Using the perf event scheduling thread below, rewrite the paragraph starting "Scenario: a monitor program" as a short bulleted list that keeps its main facts.

** SUPPLIED PASSAGE **
** Begin **

Re: [RESEND PATCH 2/2] perf/x86: improve the event scheduling to avoid unnecessary pmu_stop/start

[Stephane Eranian]

On Sun, Mar 6, 2022 at 6:36 AM Wen Yang <wenyang@xxxxxxxxxxxxxxxxx> wrote:
>
>
>
> 在 2022/3/4 下午11:39, Peter Zijlstra 写道:
> > On Fri, Mar 04, 2022 at 07:03:51PM +0800, Wen Yang wrote:
> >> this issue has been there for a long time, we could reproduce it as follows:
> >
> > What issue? You've not described an issue. So you cannot reference one.
> >
>
> OK, thank you for your opinion. Let's explain it.
>
>
> > This is still completely unreadable gibberish.
> >
> >> 1, run a script that periodically collects perf data, eg:
> >> while true
> >> do
> >>      perf stat -e cache-misses,cache-misses,cache-misses -c 1 sleep 2
> >>      perf stat -e cache-misses -c 1 sleep 2
> >>      sleep 1
> >> done
> >>
> >> 2, run another one to capture the ipc, eg:
> >> perf stat -e cycles:d,instructions:d  -c 1 -i 1000
> >
> > <snip line noise>
> >
> >> the reason is that the nmi watchdog permanently consumes one fp
> >> (*cycles*). therefore, when the above shell script obtains *cycles*
> >> again, only one gp can be used, and its weight is 5.
> >> but other events (like *cache-misses*) have a weight of 4,
> >> so the counter used by *cycles* will often be taken away, as in
> >> the raw data above:
> >> [1]
> >>    n_events = 3
> >>    assign = {33, 1, 32, ...}
> >> -->
> >>    n_events = 6
> >>    assign = {33, 3, 32, 0, 1, 2, ...}
> >
> > Again unreadable... what do any of those numbers mean?
> >
>
> Scenario: a monitor program will monitor the CPI on a specific CPU in
> pinned mode for a long time, such as the CPI in the original email:
>      perf stat -e cycles:D,instructions:D  -C 1 -I 1000
>
> Perf here is just an example. Our monitor program will continuously read
> the counter values of these perf events (cycles and instructions).

** End **

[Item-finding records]

** Begin **

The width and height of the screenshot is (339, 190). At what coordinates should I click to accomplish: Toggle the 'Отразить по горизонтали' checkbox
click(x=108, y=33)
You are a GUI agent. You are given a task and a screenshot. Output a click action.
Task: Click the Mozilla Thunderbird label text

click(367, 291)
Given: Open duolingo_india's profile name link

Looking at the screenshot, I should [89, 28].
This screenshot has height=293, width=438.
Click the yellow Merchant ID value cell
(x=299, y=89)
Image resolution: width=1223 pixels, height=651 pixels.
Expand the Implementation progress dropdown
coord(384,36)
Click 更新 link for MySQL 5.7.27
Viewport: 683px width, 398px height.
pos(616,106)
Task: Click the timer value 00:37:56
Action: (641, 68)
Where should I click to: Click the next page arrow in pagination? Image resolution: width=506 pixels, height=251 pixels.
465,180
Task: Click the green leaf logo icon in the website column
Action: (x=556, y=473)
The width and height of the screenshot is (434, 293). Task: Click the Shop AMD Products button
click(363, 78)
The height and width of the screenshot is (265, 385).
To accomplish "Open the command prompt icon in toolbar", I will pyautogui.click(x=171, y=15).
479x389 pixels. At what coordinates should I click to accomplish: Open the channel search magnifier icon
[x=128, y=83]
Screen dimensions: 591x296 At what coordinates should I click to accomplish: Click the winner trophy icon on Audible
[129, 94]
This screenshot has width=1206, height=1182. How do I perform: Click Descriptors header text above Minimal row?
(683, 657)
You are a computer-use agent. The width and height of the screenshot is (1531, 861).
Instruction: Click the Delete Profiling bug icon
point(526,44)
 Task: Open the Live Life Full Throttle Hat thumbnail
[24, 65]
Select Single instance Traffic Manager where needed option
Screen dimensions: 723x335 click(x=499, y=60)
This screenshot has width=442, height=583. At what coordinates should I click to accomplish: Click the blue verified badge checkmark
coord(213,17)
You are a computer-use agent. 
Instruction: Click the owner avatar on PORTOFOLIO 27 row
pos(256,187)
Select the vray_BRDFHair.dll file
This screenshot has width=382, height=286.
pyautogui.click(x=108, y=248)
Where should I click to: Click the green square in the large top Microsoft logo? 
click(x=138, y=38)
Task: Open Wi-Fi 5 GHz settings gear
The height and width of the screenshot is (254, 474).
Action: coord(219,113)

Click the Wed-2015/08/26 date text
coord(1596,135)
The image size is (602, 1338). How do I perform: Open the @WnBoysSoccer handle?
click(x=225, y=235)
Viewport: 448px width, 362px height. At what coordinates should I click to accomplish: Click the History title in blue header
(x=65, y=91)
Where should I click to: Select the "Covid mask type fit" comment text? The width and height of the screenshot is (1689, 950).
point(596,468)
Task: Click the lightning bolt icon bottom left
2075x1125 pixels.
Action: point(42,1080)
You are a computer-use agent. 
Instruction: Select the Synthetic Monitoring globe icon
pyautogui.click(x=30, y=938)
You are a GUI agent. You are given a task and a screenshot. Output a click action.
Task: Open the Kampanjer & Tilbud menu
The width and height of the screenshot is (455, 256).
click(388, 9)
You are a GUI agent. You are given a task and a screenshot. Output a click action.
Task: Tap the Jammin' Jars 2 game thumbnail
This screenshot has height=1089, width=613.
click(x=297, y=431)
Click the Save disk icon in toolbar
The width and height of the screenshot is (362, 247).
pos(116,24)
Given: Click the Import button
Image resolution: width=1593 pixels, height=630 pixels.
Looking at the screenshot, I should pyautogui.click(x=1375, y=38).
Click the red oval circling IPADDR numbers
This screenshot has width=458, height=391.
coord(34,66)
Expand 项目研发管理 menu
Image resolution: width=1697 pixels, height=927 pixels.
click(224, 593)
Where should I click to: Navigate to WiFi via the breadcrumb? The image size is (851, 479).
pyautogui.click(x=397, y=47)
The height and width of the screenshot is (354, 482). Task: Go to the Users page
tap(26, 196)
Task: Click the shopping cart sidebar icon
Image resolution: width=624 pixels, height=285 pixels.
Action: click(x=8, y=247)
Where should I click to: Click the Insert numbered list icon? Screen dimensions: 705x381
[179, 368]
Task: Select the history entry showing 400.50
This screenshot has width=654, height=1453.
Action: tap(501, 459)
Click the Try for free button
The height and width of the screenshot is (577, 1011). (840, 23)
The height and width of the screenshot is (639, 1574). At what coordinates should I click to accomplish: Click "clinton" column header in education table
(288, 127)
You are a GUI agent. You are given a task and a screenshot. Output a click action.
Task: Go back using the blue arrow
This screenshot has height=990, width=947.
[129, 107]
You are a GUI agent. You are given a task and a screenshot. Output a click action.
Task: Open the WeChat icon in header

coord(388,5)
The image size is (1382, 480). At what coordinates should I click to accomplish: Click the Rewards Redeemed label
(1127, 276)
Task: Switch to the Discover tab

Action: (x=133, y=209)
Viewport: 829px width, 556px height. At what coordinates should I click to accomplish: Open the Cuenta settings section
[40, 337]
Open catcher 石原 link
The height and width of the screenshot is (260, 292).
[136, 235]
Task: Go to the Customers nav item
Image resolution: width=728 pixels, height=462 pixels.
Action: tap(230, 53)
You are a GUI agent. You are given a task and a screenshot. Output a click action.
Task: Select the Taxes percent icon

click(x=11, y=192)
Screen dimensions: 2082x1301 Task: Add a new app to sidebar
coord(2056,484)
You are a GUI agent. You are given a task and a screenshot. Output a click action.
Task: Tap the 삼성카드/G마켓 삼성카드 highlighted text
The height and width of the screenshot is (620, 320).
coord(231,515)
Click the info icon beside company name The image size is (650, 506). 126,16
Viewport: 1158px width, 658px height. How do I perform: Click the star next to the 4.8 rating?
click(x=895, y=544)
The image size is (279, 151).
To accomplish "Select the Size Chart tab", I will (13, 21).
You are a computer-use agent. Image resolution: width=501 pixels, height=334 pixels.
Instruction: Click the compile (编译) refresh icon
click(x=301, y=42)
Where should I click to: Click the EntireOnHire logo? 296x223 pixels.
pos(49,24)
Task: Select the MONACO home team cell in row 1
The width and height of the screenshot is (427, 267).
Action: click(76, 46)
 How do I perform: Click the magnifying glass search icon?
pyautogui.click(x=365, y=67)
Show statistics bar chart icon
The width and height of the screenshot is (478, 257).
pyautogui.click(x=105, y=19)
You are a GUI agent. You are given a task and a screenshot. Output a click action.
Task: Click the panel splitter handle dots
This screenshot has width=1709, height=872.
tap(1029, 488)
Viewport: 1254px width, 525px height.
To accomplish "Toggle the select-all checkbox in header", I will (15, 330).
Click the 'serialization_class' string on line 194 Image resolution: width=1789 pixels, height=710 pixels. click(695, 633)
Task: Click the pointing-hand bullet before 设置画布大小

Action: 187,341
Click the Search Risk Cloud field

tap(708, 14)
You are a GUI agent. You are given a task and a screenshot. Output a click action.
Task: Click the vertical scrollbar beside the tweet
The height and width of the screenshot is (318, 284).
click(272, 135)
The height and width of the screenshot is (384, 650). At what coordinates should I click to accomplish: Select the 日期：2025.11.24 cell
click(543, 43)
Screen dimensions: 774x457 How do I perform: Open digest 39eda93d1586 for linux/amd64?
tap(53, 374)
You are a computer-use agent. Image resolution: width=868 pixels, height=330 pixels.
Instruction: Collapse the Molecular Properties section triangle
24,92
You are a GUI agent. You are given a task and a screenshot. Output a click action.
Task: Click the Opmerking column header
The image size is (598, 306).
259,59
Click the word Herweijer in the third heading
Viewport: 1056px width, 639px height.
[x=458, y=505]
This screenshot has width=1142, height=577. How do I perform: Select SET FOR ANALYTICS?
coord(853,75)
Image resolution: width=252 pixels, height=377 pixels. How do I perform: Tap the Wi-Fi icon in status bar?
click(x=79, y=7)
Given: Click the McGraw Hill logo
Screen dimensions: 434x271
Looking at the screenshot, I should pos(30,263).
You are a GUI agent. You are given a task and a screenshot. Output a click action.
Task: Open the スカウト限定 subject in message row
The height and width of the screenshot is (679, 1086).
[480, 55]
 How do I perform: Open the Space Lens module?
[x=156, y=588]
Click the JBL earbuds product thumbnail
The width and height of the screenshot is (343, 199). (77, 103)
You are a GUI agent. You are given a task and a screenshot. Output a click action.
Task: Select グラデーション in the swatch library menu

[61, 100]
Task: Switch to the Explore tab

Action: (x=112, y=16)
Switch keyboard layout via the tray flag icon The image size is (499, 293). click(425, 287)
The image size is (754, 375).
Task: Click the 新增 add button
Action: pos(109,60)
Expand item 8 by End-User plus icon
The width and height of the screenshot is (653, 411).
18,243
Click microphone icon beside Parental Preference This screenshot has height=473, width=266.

** End **

** SOLUTION TO THIS EXERCISE **
- A monitor program tracks the CPI on one specific CPU.
- It runs in pinned mode for a long time.
- The original email gives this example: perf stat -e cycles:D,instructions:D -C 1 -I 1000